Milan, 1st April 2004
"The greatest technological watershed since
the invention of sound": this is how John Fithian, President of NATO (the
American theatre owners' association) defined digital cinema in his talk
today on the second day of the MEDIA Salles course "DigiTraining Plus:
New Technologies for European Cinemas", now taking place in Kuurne,
Belgium. Many topics were discussed during today's sessions, which voiced
the expectations and doubts of European exhibitors with regard to digital
cinema, through the representatives of the most important associations
in the sector: Guy Morlion, Senior Vice President of UNIC and, for the
art-house, Pierre Todeschini, President of CICAE.
In Morlion's opinion, digital cinema is in an interesting phase of development.
Even with many uncertainties, a significant progress in the definition
of standards and business models has been made.
Todeschini placed particular emphasis on the need to understand if, and
to what extent, electronic and digital cinema is a help to art-house,
which recognise as their main objective "to show and jointly discover
as many good films as possible for as many spectators as possible and
to spread our cinema heritage, to present experimental work and discover
and support young directors".
During the afternoon plenty of room was left for describing real experiences:
Rickard Gramfors of Folkets Hus och Parkers illustrated the project "Digitala
Hus", born in Sweden at the end of 2002 with 7 theatres equipped for digital
and electronic screenings and ready to add other 9 of them during 2004.
The aim of the project is to allow even people living in small towns to
have the same opportunities, in terms of choice of films and offer of
events, which so far were limited only to those living in big cities.
And the experience of this circuit have been fully documented in a publication
entitled "Focus on electronic cinema", that Gramfors presented to the
course participants. Compiled by the University of Göteborg as a collection
of studies with an interdisciplinary approach (from ethnology to architecture,
from economy to sociology), this is probably the first volume that a university
devotes to a circuit of electronic cinemas.

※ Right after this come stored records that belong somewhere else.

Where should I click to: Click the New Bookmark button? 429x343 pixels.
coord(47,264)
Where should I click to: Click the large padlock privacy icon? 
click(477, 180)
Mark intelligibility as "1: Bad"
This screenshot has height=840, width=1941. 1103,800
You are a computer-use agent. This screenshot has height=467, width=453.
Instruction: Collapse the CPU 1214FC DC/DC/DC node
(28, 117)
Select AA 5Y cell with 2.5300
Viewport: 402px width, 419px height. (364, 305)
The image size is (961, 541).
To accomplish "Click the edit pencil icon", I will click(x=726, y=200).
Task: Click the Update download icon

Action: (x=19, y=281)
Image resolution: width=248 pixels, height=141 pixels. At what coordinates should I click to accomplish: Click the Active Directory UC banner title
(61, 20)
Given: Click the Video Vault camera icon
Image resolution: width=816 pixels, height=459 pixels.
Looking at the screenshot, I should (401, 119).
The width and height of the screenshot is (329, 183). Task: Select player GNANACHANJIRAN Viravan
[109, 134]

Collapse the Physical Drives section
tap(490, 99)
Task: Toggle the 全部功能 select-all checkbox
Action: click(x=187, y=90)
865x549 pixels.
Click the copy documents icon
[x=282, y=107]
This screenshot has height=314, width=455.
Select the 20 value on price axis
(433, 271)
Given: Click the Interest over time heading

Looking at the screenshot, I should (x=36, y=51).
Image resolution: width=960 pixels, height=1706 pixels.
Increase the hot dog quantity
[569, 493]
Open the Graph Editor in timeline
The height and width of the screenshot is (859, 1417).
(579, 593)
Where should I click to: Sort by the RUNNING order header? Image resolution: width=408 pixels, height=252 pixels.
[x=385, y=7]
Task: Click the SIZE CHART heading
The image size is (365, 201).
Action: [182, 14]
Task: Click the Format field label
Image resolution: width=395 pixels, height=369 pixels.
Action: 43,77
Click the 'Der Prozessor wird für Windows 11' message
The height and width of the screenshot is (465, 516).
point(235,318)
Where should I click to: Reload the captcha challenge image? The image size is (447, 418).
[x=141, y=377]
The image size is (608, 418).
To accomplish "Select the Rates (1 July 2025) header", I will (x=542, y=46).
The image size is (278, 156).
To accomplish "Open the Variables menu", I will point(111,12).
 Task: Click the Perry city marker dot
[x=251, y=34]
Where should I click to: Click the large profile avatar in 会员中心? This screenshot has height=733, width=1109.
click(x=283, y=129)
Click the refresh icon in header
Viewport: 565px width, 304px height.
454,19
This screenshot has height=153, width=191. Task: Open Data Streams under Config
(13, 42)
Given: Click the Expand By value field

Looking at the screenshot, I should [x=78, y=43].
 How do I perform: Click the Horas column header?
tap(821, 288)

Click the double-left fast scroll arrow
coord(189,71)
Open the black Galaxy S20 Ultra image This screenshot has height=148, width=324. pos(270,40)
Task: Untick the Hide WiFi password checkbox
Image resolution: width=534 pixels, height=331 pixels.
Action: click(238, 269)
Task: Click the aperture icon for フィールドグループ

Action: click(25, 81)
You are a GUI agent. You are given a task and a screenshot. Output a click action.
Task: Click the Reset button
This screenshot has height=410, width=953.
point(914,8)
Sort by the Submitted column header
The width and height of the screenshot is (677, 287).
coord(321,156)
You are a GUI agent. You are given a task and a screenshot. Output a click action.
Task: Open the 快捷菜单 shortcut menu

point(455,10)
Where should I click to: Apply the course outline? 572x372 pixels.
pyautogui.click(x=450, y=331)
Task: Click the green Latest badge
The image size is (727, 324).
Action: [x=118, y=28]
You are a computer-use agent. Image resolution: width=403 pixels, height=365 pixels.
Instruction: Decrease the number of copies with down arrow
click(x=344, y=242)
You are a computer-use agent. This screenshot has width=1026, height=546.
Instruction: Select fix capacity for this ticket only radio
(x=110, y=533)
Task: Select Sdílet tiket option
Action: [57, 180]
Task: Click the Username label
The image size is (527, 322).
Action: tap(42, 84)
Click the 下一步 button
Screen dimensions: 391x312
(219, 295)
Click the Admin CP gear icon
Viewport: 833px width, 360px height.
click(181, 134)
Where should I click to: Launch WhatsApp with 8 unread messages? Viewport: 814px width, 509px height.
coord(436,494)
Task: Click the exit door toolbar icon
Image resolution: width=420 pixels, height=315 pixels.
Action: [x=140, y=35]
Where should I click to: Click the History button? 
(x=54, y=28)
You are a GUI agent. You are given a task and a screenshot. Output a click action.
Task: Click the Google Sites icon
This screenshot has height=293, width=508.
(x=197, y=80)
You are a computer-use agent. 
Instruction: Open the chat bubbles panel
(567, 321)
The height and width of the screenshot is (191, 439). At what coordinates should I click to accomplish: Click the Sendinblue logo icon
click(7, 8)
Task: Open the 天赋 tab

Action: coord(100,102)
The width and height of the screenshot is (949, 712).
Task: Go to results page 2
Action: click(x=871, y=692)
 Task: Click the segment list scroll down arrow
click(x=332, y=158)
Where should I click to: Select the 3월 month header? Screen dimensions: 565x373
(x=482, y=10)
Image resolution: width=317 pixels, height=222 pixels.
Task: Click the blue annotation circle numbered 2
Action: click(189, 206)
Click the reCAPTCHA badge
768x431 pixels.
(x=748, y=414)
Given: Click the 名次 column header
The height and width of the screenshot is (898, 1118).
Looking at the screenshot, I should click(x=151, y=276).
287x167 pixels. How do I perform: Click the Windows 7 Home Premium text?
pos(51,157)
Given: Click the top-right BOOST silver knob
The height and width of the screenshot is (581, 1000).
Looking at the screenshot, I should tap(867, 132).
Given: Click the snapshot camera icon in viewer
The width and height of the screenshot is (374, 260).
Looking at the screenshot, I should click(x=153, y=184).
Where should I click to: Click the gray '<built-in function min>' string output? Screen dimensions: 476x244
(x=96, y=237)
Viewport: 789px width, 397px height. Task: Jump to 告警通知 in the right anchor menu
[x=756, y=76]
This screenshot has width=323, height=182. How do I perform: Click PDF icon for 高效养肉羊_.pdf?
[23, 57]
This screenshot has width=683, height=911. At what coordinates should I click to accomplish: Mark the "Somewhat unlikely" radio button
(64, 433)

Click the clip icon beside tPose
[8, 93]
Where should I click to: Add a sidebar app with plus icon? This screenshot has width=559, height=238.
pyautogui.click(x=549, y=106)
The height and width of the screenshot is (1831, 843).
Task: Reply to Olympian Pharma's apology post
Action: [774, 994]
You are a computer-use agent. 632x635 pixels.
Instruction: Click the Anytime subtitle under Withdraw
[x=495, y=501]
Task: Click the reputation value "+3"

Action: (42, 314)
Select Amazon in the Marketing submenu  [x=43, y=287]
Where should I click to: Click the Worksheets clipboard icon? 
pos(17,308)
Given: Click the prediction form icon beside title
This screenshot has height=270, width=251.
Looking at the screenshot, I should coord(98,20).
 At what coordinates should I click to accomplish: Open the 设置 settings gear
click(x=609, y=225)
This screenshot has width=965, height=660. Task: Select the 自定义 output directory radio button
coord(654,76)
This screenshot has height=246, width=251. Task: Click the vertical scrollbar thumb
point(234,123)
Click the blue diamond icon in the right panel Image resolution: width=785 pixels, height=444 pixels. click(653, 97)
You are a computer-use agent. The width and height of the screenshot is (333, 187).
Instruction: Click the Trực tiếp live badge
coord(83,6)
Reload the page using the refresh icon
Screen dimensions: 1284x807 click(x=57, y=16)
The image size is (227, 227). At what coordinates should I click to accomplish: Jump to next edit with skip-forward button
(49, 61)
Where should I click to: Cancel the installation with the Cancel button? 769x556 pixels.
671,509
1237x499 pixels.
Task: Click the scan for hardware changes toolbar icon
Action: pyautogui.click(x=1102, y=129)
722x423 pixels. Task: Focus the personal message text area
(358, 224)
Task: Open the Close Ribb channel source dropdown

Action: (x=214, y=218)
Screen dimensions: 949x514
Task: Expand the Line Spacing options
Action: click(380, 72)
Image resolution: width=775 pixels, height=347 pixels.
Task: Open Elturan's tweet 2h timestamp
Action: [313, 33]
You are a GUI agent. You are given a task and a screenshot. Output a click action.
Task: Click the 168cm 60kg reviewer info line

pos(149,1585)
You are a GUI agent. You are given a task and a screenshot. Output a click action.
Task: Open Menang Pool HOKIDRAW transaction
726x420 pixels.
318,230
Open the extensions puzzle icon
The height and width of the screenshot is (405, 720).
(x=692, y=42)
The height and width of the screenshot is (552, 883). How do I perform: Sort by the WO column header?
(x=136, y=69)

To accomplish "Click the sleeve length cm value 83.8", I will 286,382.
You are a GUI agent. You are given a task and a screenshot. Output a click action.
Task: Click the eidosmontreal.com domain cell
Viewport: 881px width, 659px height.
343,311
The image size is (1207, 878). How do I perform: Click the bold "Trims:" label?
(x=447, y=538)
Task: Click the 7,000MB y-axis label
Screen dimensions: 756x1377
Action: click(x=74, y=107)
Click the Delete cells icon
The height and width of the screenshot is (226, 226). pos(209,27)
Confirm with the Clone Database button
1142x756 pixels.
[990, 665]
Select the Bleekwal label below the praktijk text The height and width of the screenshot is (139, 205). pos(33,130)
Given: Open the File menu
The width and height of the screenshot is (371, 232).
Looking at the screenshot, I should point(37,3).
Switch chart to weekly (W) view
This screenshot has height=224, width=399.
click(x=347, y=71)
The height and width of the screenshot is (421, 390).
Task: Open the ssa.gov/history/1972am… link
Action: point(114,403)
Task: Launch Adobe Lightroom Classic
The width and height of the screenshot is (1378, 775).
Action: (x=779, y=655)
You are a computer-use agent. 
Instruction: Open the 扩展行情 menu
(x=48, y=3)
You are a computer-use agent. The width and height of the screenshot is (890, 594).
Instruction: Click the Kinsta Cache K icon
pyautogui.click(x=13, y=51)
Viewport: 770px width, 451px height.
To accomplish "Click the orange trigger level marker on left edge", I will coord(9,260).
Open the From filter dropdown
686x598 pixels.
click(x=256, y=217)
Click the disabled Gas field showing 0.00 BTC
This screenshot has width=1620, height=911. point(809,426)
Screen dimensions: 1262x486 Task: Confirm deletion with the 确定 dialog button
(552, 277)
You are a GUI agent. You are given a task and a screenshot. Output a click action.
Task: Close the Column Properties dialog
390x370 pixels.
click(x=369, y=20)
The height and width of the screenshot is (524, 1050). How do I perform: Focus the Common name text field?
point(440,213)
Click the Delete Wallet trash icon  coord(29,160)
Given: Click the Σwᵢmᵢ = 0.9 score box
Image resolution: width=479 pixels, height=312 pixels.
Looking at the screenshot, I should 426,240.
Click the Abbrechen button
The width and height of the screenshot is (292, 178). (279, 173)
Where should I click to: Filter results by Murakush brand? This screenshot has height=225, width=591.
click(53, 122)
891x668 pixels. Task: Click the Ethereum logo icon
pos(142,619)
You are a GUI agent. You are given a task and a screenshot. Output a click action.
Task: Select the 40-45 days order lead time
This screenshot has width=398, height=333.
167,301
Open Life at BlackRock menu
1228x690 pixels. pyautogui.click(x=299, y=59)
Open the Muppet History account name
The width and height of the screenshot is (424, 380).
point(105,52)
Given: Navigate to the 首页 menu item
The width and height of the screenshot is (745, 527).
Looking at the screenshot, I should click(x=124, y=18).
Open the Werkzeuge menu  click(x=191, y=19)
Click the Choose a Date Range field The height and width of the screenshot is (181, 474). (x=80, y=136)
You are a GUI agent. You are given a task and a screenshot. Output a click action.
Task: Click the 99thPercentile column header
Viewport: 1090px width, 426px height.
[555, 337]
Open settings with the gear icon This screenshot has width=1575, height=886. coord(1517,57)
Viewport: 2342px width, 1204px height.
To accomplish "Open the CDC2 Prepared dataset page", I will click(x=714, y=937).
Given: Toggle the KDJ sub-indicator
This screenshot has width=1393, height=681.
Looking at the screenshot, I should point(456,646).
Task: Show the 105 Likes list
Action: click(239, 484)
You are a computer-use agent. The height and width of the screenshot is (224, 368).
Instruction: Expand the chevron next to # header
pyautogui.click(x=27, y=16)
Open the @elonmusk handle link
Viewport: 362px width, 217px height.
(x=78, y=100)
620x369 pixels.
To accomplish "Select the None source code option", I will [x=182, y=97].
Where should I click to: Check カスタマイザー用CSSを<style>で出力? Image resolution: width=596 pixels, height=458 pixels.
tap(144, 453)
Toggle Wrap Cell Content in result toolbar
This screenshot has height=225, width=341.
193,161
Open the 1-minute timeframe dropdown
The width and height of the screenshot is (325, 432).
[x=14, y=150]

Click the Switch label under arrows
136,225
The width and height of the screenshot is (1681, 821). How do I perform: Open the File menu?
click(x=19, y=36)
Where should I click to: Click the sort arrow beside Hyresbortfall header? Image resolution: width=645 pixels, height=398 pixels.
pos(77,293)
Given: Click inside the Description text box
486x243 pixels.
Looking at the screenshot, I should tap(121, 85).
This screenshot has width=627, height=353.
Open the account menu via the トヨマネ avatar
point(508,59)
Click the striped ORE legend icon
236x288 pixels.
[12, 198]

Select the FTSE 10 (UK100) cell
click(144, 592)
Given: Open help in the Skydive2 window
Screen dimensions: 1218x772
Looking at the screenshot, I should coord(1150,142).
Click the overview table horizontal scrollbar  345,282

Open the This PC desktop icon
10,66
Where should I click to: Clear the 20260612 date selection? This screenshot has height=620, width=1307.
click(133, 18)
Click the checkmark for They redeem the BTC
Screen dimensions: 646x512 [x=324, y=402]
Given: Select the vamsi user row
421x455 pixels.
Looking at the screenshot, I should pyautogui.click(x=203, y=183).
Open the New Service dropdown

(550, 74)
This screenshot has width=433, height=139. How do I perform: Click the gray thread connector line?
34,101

Moreover, concerning alternative contents, the Docu-Zone project set up
by the Dutch Filmfund have been presented and outlined by Kees Ryninks,
Head of the Documentaries sector, and the experience of Euro1080, a European
provider of alternative content for e-cinema, described by Rob de Vogel,
Head of Project.
During the evening, at the Kinepolis of Kortrijk, the participants will
have the opportunity to observe the potential of digital and electronic
cinema at close quarters: after watching two excerpts from Brother Bear,
one on film and one in digital format, they will experience one of the
alternative content novelties from Kinepolis: a foretaste of the television
serial made by VTM, the leading commercial Flemish TV channel in Belgium
and inspired by the crime novels by the popular writer Pieter Aspe, with
pre-screenings of the episodes in cinemas prior to their TV release.